Murtomäki, who with Jackson is one of the editors of a forthcoming collection of essays, Sibelius in the Old and New World, contends that the weakness in all his colleagues’ criticisms of Sibelius is that they ignore historical context.
One simple example: Jackson’s objection to Sibelius’s accepting the Goethe Medal, in 1935. Murtomäki asks: Why would Sibelius not accept such honors, given that he was at the time arguably the world’s most successful living classical composer, winning honors around the world?

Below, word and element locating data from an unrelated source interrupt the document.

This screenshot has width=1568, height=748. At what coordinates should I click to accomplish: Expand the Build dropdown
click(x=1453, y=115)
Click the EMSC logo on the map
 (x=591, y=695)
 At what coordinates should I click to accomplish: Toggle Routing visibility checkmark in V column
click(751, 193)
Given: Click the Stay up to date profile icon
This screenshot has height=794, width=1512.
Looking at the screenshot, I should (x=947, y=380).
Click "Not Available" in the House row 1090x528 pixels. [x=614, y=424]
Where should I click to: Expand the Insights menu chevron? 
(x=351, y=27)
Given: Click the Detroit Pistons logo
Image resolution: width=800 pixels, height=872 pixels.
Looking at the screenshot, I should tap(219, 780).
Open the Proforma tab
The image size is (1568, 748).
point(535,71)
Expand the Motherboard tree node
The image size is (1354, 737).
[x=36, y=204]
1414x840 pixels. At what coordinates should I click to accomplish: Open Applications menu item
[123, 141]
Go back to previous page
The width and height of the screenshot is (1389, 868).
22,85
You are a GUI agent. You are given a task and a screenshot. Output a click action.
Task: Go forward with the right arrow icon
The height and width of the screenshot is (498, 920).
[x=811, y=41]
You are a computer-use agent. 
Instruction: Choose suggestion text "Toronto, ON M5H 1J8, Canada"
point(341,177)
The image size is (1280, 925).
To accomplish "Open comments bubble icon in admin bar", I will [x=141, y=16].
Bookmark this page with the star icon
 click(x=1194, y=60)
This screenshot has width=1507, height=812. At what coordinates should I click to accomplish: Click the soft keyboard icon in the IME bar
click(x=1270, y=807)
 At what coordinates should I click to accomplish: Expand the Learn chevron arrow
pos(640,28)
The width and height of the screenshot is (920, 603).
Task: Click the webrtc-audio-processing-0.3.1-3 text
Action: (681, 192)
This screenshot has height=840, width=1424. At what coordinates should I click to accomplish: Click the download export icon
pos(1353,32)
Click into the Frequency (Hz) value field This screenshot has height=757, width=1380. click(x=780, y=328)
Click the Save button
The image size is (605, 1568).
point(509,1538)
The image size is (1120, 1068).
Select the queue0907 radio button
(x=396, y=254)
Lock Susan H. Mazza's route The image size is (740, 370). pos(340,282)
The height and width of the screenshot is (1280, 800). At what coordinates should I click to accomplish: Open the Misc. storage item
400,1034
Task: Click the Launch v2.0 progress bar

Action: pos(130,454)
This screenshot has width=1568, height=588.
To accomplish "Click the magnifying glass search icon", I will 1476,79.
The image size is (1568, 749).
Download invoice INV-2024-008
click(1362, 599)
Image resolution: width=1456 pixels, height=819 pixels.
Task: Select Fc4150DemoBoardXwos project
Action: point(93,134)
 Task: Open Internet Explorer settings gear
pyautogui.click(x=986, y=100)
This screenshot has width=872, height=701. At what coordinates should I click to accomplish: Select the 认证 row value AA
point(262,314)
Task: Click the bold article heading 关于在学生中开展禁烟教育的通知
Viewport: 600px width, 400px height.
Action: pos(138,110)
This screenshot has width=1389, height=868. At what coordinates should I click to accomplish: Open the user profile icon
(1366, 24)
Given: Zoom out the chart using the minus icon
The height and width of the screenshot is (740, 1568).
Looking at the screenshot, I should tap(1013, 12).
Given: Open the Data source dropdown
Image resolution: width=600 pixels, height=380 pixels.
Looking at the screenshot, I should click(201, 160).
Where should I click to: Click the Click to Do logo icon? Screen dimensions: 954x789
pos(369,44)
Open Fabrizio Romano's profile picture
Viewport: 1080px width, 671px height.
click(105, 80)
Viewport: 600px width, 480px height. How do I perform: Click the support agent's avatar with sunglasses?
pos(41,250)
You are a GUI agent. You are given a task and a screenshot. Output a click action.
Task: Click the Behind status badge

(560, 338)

Jackson also ignores the complexity of Finnish views of Germany, contends Murtomäki. He notes that at the beginning of the Third Reich, many Finns believed that Germany not only was improving the lot of its citizens but also was emerging as an effective foil to the Bolshevist threat. In 1939 the Soviet Union attacked and managed to annex part of Finland. So in 1941 Finland allied itself with Germany, hoping to stave off both Nazi and Soviet invasion. But in September 1944, it began the seven-month Lapland War against Germany.
With these turnabouts, Sibelius, too, suffered reversals: At times he was hailed as a standard-bearer of freedom; at others he was decried as a Nazi stooge trading on his Aryan birth. But throughout this vacillation, Sibelius valued his acclaim in Germany, the country that Finns considered a cultural mecca.
“Professor Jackson has some pieces of a puzzle at his hands, but the picture he is constructing with the pieces is rather strange for us who know better the cultural and political situation of Finland during the Third Reich,” says Murtomäki.
He allows that Jackson is doing a service to the history of Finnish cultural, scientific, and political relations with German colleagues during the Third Reich. But while Jackson insists that his evidence against Sibelius is more than circumstantial, Murtomäki is not so sure: “So, Sibelius was selfish and flattered by his fame in Germany and wanted the money. I am sorry for that. But it does not make him a Nazi or a great friend of any SS person or acts made by them. History is not that easy.”